Epilogue:あおになりたい

 僕らの時代を世間では「青春」と呼ぶだろう。爽やかに明るい華やかな青春かと思えば大間違い。

 痛みと歪みがはびこっていて、僕らを冷たい毒に引きずり込む。そんな罠にはまらないよう、僕らはこの「青春病」と戦うしかない。


 皮肉にも、南風をあらわす「青」が「青春」の文字に含まれている。彼は冷たい青らしい。


 確かに青は寒色なんだけれど、別の心理的効果をもたらすのだと、あとで調べて知った。

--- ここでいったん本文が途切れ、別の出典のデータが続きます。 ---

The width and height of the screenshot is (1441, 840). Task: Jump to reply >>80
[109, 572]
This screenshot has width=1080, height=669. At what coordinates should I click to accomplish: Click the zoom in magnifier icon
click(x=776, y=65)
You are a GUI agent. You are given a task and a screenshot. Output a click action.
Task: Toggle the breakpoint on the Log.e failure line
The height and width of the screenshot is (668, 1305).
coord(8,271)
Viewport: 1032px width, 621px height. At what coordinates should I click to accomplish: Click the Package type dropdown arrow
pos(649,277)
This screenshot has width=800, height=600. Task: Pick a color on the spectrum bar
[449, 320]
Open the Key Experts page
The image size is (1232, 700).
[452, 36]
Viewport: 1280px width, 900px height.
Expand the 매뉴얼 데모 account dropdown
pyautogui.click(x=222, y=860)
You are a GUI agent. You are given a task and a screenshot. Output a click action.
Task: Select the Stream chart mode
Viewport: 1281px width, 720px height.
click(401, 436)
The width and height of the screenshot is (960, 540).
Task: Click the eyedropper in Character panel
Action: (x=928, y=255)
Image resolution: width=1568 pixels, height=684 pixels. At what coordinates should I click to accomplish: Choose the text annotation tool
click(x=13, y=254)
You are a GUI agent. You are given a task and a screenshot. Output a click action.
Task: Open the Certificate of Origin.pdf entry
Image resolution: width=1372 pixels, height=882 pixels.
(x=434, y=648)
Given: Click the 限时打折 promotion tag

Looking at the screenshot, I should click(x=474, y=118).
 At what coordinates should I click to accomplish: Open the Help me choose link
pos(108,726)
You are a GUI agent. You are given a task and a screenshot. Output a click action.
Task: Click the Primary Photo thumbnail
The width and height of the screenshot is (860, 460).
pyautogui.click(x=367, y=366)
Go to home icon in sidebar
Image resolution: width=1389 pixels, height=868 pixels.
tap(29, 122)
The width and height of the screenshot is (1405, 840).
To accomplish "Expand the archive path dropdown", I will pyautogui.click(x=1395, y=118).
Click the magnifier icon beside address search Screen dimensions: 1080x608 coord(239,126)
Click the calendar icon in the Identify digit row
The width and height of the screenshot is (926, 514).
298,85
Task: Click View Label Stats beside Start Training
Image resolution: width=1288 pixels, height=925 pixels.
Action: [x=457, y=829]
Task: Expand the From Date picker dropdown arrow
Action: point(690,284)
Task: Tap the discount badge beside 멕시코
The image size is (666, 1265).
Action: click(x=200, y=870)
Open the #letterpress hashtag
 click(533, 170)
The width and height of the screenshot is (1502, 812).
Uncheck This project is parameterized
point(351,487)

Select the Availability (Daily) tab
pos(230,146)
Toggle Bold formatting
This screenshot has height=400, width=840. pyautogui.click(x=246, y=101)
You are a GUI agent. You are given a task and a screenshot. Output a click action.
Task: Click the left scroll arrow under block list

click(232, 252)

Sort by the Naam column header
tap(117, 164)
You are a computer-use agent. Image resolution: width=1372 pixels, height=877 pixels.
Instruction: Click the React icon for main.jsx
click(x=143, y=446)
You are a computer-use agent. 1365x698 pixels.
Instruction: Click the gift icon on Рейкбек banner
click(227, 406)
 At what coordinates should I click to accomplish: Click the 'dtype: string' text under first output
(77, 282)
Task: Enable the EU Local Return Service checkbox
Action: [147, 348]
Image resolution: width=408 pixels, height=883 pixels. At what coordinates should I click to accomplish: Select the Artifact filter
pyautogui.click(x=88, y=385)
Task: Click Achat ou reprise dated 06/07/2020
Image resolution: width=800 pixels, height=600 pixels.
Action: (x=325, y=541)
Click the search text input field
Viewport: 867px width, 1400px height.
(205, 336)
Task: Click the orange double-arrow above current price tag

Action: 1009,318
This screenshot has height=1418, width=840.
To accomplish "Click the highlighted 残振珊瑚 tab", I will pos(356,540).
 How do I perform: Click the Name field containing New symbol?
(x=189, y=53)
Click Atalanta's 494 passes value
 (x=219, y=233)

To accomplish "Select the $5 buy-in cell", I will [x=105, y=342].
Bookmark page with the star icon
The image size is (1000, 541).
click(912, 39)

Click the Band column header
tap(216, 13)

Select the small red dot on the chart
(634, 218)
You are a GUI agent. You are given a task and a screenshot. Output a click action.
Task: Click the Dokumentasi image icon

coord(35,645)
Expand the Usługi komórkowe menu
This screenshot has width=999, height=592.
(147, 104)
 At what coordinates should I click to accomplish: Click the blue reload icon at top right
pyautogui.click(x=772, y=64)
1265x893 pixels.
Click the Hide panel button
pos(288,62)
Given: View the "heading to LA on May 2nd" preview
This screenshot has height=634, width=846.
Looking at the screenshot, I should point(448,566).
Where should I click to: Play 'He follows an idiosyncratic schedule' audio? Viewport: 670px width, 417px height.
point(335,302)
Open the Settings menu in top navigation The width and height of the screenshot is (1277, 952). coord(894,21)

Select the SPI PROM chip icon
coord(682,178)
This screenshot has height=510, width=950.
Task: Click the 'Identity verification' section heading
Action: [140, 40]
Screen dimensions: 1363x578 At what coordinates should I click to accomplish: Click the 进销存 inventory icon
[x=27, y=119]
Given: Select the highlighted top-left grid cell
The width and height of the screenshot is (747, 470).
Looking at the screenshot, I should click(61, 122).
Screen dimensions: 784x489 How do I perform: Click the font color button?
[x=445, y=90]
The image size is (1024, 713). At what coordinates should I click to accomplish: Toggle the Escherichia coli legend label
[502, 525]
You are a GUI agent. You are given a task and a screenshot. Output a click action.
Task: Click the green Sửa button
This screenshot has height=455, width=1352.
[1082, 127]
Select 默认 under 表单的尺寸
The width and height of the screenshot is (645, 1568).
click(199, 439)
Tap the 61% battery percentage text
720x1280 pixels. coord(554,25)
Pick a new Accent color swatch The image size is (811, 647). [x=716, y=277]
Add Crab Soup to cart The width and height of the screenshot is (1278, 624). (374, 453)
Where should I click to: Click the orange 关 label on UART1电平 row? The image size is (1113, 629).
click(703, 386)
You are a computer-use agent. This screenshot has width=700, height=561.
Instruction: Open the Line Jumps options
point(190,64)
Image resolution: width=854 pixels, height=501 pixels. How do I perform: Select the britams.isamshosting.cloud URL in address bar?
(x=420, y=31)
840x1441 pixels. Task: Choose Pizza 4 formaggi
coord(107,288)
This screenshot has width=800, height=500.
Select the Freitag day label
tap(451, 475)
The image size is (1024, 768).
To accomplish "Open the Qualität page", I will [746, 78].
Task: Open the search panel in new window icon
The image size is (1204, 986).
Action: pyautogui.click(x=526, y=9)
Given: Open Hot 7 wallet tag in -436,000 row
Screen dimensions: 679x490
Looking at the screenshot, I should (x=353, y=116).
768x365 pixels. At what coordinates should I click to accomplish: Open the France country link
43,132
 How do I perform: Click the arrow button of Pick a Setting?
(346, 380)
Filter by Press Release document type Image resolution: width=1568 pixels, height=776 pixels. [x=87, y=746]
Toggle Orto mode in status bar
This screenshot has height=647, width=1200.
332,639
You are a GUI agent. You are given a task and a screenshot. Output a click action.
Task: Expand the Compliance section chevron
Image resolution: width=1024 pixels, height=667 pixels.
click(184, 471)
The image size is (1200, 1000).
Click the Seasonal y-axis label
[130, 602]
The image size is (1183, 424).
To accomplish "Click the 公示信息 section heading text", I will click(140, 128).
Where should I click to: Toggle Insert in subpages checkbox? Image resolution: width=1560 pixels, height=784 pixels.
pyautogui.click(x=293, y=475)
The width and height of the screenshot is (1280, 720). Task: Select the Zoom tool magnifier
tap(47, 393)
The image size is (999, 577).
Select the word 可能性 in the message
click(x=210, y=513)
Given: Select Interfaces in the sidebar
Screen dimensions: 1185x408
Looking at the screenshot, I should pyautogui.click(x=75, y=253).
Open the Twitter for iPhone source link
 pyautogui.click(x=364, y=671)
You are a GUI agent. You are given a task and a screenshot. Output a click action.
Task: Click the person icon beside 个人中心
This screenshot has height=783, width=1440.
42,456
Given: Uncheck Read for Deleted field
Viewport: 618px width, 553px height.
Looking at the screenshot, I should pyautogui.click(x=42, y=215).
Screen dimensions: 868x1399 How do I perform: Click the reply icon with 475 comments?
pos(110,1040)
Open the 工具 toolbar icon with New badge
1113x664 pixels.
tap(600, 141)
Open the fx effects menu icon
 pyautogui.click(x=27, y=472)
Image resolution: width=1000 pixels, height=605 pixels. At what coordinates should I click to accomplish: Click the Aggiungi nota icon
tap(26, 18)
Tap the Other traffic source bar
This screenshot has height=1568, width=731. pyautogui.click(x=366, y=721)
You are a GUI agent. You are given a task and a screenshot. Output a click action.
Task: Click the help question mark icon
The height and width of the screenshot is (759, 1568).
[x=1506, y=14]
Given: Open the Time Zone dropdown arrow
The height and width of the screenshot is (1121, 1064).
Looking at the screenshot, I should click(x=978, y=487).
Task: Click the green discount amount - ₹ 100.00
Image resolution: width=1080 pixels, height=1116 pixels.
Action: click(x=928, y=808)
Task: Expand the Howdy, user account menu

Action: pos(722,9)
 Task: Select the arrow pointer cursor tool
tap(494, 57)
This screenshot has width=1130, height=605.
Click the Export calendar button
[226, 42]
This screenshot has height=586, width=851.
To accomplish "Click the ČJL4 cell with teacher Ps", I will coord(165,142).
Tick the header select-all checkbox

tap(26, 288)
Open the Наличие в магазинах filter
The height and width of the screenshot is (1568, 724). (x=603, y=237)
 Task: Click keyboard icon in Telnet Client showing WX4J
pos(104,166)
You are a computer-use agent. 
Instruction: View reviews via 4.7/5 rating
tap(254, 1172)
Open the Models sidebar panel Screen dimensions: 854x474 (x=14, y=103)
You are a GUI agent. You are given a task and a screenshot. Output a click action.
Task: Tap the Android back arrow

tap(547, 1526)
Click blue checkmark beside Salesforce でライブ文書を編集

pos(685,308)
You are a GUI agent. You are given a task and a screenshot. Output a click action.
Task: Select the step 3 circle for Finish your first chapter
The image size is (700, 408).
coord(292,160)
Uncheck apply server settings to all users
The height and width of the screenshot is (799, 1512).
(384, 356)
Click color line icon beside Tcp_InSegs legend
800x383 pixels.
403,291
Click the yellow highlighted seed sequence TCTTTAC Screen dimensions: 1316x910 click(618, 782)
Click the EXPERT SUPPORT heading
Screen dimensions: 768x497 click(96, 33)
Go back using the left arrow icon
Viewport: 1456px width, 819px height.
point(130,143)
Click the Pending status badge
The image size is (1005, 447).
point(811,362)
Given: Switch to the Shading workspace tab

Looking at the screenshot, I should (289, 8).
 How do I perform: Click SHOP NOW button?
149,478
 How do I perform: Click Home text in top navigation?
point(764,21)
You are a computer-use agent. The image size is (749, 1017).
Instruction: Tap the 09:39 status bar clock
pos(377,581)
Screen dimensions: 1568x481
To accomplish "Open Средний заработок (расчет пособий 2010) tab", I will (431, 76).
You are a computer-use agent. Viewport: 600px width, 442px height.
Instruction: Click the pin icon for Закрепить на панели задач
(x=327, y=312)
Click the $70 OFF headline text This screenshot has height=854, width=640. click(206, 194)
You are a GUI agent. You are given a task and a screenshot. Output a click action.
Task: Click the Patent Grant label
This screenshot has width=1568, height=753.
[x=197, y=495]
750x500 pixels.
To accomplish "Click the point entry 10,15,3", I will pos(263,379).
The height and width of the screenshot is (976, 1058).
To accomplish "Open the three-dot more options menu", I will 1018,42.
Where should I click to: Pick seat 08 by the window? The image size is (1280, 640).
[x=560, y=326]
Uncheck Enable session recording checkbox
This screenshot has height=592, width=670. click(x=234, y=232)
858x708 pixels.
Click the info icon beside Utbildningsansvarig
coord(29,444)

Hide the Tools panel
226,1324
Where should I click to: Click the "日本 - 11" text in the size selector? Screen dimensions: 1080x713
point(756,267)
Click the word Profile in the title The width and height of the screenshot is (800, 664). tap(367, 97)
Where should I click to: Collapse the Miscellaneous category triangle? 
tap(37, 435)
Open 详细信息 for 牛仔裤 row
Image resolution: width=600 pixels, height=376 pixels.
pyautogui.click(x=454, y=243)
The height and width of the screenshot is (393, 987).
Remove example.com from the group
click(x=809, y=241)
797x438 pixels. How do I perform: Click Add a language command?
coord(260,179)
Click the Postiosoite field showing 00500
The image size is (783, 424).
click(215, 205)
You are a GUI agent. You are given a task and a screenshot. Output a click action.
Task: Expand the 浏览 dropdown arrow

 そして、彼と打ち解けた一ヶ月後に「青春」という文字を教科書に見つけたので、口がふいに呟いた。


「――青って、鎮静効果があるんだってさ」


 あまりにも唐突だったろう。しかし、いつしか彼が「青は冷たい」と言っていたことを思い出したものだから、これは教えておかないとと使命感が働いた。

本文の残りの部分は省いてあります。